Your goal: The whole listing is to be restated, character for character.

Task input:

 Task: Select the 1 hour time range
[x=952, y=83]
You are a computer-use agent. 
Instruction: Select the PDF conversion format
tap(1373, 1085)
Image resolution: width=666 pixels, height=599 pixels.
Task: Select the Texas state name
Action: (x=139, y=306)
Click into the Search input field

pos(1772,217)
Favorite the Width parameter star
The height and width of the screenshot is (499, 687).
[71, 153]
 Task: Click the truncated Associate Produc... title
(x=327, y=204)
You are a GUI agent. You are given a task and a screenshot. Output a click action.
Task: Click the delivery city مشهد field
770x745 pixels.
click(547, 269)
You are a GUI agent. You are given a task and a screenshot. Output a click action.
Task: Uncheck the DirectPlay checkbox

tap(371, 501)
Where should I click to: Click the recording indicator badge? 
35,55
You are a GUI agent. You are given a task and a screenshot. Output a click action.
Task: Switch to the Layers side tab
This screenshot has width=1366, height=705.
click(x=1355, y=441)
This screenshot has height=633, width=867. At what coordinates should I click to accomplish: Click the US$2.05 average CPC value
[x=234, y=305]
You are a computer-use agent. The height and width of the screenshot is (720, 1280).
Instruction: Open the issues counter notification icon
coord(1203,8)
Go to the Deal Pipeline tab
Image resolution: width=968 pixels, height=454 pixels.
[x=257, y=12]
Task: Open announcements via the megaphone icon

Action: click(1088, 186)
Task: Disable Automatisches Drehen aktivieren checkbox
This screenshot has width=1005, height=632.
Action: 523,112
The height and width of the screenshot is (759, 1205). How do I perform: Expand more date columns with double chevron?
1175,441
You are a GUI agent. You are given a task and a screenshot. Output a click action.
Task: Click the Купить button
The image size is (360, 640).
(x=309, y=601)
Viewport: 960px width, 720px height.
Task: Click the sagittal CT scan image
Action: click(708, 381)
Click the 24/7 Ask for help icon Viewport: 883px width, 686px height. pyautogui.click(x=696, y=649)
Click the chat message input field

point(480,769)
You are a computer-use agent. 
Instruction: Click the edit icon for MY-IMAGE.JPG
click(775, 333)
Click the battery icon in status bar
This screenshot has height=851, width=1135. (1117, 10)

Output of the task:
 Task: Select the 1 hour time range
[x=952, y=83]
You are a computer-use agent. 
Instruction: Select the PDF conversion format
tap(1373, 1085)
Image resolution: width=666 pixels, height=599 pixels.
Task: Select the Texas state name
Action: (x=139, y=306)
Click into the Search input field

pos(1772,217)
Favorite the Width parameter star
The height and width of the screenshot is (499, 687).
[71, 153]
 Task: Click the truncated Associate Produc... title
(x=327, y=204)
You are a GUI agent. You are given a task and a screenshot. Output a click action.
Task: Click the delivery city مشهد field
770x745 pixels.
click(547, 269)
You are a GUI agent. You are given a task and a screenshot. Output a click action.
Task: Uncheck the DirectPlay checkbox

tap(371, 501)
Where should I click to: Click the recording indicator badge? 
35,55
You are a GUI agent. You are given a task and a screenshot. Output a click action.
Task: Switch to the Layers side tab
This screenshot has width=1366, height=705.
click(x=1355, y=441)
This screenshot has height=633, width=867. At what coordinates should I click to accomplish: Click the US$2.05 average CPC value
[x=234, y=305]
You are a computer-use agent. The height and width of the screenshot is (720, 1280).
Instruction: Open the issues counter notification icon
coord(1203,8)
Go to the Deal Pipeline tab
Image resolution: width=968 pixels, height=454 pixels.
[x=257, y=12]
Task: Open announcements via the megaphone icon

Action: click(1088, 186)
Task: Disable Automatisches Drehen aktivieren checkbox
This screenshot has width=1005, height=632.
Action: 523,112
The height and width of the screenshot is (759, 1205). How do I perform: Expand more date columns with double chevron?
1175,441
You are a GUI agent. You are given a task and a screenshot. Output a click action.
Task: Click the Купить button
The image size is (360, 640).
(x=309, y=601)
Viewport: 960px width, 720px height.
Task: Click the sagittal CT scan image
Action: click(708, 381)
Click the 24/7 Ask for help icon Viewport: 883px width, 686px height. pyautogui.click(x=696, y=649)
Click the chat message input field

point(480,769)
You are a computer-use agent. 
Instruction: Click the edit icon for MY-IMAGE.JPG
click(775, 333)
Click the battery icon in status bar
This screenshot has height=851, width=1135. (1117, 10)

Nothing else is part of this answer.